====== Supplied material

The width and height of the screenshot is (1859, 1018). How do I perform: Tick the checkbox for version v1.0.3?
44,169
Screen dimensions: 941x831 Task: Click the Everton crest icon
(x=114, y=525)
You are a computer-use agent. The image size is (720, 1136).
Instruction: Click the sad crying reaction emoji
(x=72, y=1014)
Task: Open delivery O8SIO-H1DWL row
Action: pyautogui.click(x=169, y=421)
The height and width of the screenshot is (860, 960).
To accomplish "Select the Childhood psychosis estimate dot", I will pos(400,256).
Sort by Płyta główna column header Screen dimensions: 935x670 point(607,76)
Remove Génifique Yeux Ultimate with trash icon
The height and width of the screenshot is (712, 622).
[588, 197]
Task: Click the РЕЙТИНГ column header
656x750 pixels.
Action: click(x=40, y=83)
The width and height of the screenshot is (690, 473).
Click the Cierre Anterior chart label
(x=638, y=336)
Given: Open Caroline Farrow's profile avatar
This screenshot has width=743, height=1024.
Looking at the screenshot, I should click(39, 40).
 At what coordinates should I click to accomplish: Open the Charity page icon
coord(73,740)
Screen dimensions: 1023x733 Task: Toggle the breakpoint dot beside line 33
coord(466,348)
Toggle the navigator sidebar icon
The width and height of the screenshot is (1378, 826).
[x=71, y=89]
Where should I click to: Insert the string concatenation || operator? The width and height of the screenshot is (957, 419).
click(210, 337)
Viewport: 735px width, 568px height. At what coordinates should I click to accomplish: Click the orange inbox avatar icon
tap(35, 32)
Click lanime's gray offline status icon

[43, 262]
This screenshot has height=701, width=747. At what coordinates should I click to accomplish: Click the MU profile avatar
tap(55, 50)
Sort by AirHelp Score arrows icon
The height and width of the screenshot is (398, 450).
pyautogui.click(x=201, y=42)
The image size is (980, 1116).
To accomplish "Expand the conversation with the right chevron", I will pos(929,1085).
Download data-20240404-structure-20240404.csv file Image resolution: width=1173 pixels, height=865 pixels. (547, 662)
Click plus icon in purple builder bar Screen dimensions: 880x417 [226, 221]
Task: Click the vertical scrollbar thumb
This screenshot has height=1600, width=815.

============

> **What the exercise asks**: Write out every line of the listing above word for word.

> **In response**:
The width and height of the screenshot is (1859, 1018). How do I perform: Tick the checkbox for version v1.0.3?
44,169
Screen dimensions: 941x831 Task: Click the Everton crest icon
(x=114, y=525)
You are a computer-use agent. The image size is (720, 1136).
Instruction: Click the sad crying reaction emoji
(x=72, y=1014)
Task: Open delivery O8SIO-H1DWL row
Action: pyautogui.click(x=169, y=421)
The height and width of the screenshot is (860, 960).
To accomplish "Select the Childhood psychosis estimate dot", I will pos(400,256).
Sort by Płyta główna column header Screen dimensions: 935x670 point(607,76)
Remove Génifique Yeux Ultimate with trash icon
The height and width of the screenshot is (712, 622).
[588, 197]
Task: Click the РЕЙТИНГ column header
656x750 pixels.
Action: click(x=40, y=83)
The width and height of the screenshot is (690, 473).
Click the Cierre Anterior chart label
(x=638, y=336)
Given: Open Caroline Farrow's profile avatar
This screenshot has width=743, height=1024.
Looking at the screenshot, I should click(39, 40).
 At what coordinates should I click to accomplish: Open the Charity page icon
coord(73,740)
Screen dimensions: 1023x733 Task: Toggle the breakpoint dot beside line 33
coord(466,348)
Toggle the navigator sidebar icon
The width and height of the screenshot is (1378, 826).
[x=71, y=89]
Where should I click to: Insert the string concatenation || operator? The width and height of the screenshot is (957, 419).
click(210, 337)
Viewport: 735px width, 568px height. At what coordinates should I click to accomplish: Click the orange inbox avatar icon
tap(35, 32)
Click lanime's gray offline status icon

[43, 262]
This screenshot has height=701, width=747. At what coordinates should I click to accomplish: Click the MU profile avatar
tap(55, 50)
Sort by AirHelp Score arrows icon
The height and width of the screenshot is (398, 450).
pyautogui.click(x=201, y=42)
The image size is (980, 1116).
To accomplish "Expand the conversation with the right chevron", I will pos(929,1085).
Download data-20240404-structure-20240404.csv file Image resolution: width=1173 pixels, height=865 pixels. (547, 662)
Click plus icon in purple builder bar Screen dimensions: 880x417 [226, 221]
Task: Click the vertical scrollbar thumb
This screenshot has height=1600, width=815.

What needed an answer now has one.